Si en cuarto grado había vivido veinte segundos lumínicos discutiendo con ella quién pondría primero el inocente “Violeta” o “Martín” en la foto del otro (teníamos una sola lapicera para los dos), en sexto me rompió el corazón. 

Todos empezaban a soltarse y, en lugar de los nombres, proliferaban frases como Sos mi mejor amiga, Me parecés el más divertido del grado o Aguante River 95. Yo había ensayado durante días cómo firmarle y tomé la iniciativa, declarándola por escrito la chica más linda de todas las veredas del mundo.
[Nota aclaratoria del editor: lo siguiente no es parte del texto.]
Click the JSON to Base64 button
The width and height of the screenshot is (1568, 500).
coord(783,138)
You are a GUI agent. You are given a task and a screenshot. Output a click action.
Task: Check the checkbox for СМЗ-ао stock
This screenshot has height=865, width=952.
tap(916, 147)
Ella me escribió lo siguiente:


Para un buen compañero
Violeta

¿Para un buen compañero? ¡¿Para un buen compañero?! Yo empezaba a crecer y ésa fue la primera verdad inmodificable de mi vida: ella no gustaba de mí. Nunca iba a gustar de mí. Volví triste a casa y no tomé la merienda. A la noche, asumí que debería adorarla sin esperar nada a cambio.

En realidad, siempre supe que no tenía chances con ella. Ninguna. Durante mi infancia yo era una especie de insulto a la estética: gordo, con pelo largo, inútil para conversar con una chica, cobarde. Tenía todo en contra y Violeta tenía dos cosas determinantes a su favor: sus ojos. Yo no estaba a su altura y eso me generaba doble angustia: lo sabía y no podía compartir mi dolor con nadie.

La ausencia total de amigos y la literatura suelen ir de la mano. Yo tenía ante mí la certeza del amor no correspondido en toda su magnificencia. Sabía que estaba condenado a soñar con alguien que nunca soñaría conmigo. El amor no correspondido era una monstruosa sombra negra que no me permitía mostrar los dientes al reír, que me hacía doler las piernas todos los lunes, que me empujaba hacia adentro para que yo nunca pudiera salir.

Pasar nueve años pensando en alguien a quien jamás vas a poder abrazar: eso me hizo ser lo que soy ahora. No hay nada que haya influido tanto en mi formación como persona como el amor no correspondido. No hay nada que me haya generado tanta melancolía como esperar sin esperanza. Pero los ojos de Violeta, además de tristeza, me dieron una vocación: si este blog existe es porque Violeta no me quiso.

Fue un sábado. Yo tenía 12 años y estaba en la casa de Juanca (mi papá) en Lugano. Eran las dos de la mañana y todos dormían. El Nintendo ya me había fastidiado y no hacía otra cosa que pensar, como siempre, en Violeta. En cada gesto que había hecho durante la semana, en qué excusa inventar para hablarle. En qué estaría haciendo, en cómo dormiría, en por qué, por qué, por qué nunca, ella y yo, estaríamos juntos.

La tinta la puso una lapicera de ésas que compraba Juanca. El papel lo puso Elite, porque usé una servilleta que estaba sobre la mesa. El alma la puse yo: supe que era de noche, que ella estaba lejos, que nunca sabría nada de mí y que yo estaba triste; supe que la angustia es perversa, que enamorarse es peligroso, que aunque había comido cinco porciones de pizza me sentía vacío.

Fue un ejercicio maravilloso porque no hubo nadie para verlo. Nació espontáneo, como si esas palabras hubieran estado siempre dentro mío, esperando para salir en cuanto me animara. No supe bien qué hice, pero lo hice: miré fijo la servilleta, apreté la lapicera y escribí mi primera poesía.